-------- Excerpted data --------
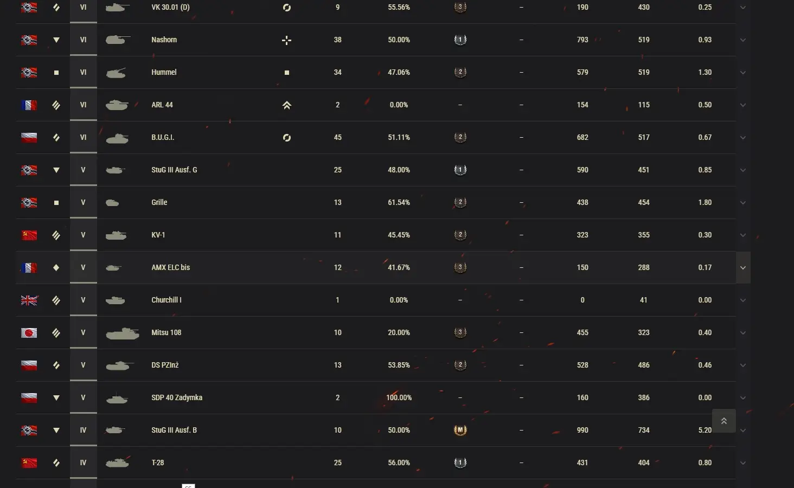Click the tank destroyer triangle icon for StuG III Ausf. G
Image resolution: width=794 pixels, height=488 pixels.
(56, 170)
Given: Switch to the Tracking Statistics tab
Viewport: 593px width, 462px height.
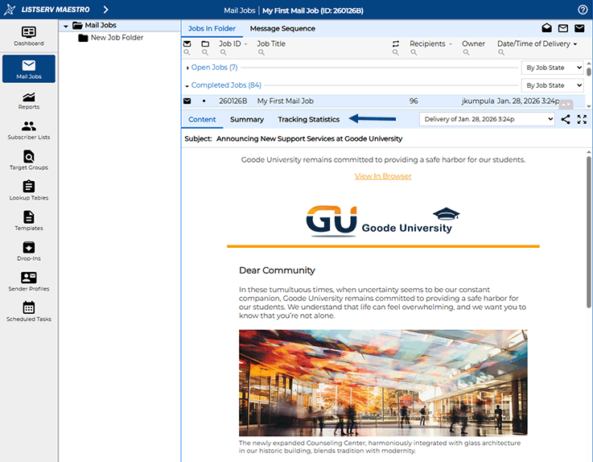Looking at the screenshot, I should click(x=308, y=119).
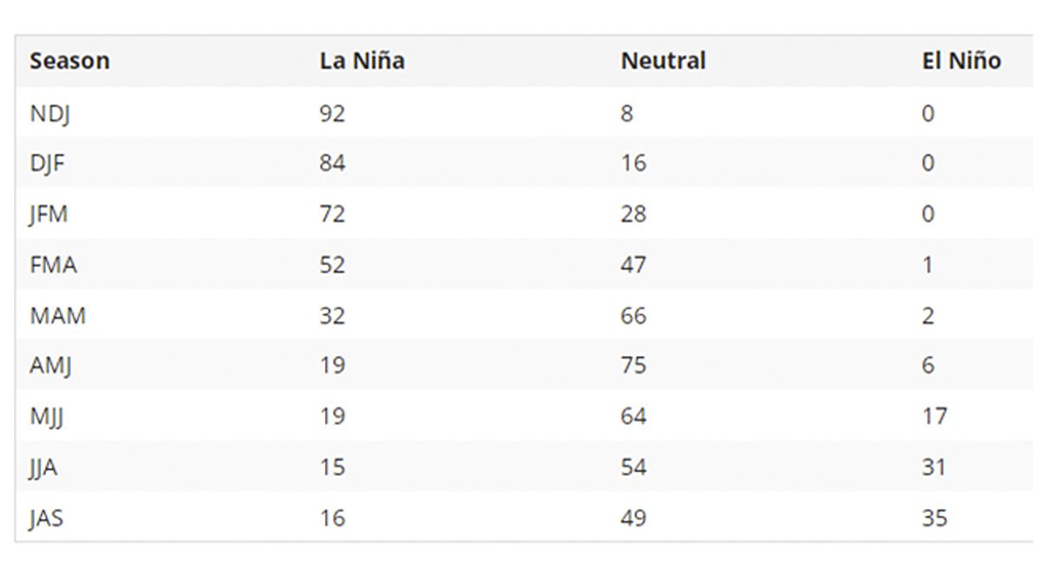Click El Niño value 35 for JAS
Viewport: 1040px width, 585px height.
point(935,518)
--------
■ **Work required**
Repeat exactly the lines from the one holding "Given: Switch to the Tracking Statistics tab" through the last line of the entries, both included; the pictures do not belong in the copy.

■ **The completed task**
Given: Switch to the Tracking Statistics tab
Viewport: 593px width, 462px height.
Looking at the screenshot, I should click(x=308, y=119).
Click El Niño value 35 for JAS
Viewport: 1040px width, 585px height.
point(935,518)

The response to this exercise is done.